Task
Needed from the data below: all lines that contain the word "Toggle".
#### Supplied material
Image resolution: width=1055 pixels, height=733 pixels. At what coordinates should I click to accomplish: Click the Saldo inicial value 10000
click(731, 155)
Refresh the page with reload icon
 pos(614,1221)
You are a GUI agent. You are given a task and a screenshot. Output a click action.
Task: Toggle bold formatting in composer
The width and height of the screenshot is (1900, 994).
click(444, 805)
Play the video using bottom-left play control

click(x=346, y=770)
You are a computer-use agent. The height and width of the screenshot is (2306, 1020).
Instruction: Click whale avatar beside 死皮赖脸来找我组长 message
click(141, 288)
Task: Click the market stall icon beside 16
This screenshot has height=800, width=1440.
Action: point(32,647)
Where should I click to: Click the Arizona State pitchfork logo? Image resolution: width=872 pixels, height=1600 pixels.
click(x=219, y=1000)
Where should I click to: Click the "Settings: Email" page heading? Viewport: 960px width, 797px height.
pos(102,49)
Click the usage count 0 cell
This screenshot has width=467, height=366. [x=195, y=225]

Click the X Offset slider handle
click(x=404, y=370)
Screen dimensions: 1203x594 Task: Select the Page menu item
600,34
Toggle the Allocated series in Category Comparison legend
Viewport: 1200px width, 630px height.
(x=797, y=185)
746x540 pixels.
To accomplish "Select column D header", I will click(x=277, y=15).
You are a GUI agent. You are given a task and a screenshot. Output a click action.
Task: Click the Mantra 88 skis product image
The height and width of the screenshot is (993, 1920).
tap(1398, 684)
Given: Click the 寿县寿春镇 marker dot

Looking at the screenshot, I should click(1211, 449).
########
Result of this task
Task: Toggle bold formatting in composer
Toggle the Allocated series in Category Comparison legend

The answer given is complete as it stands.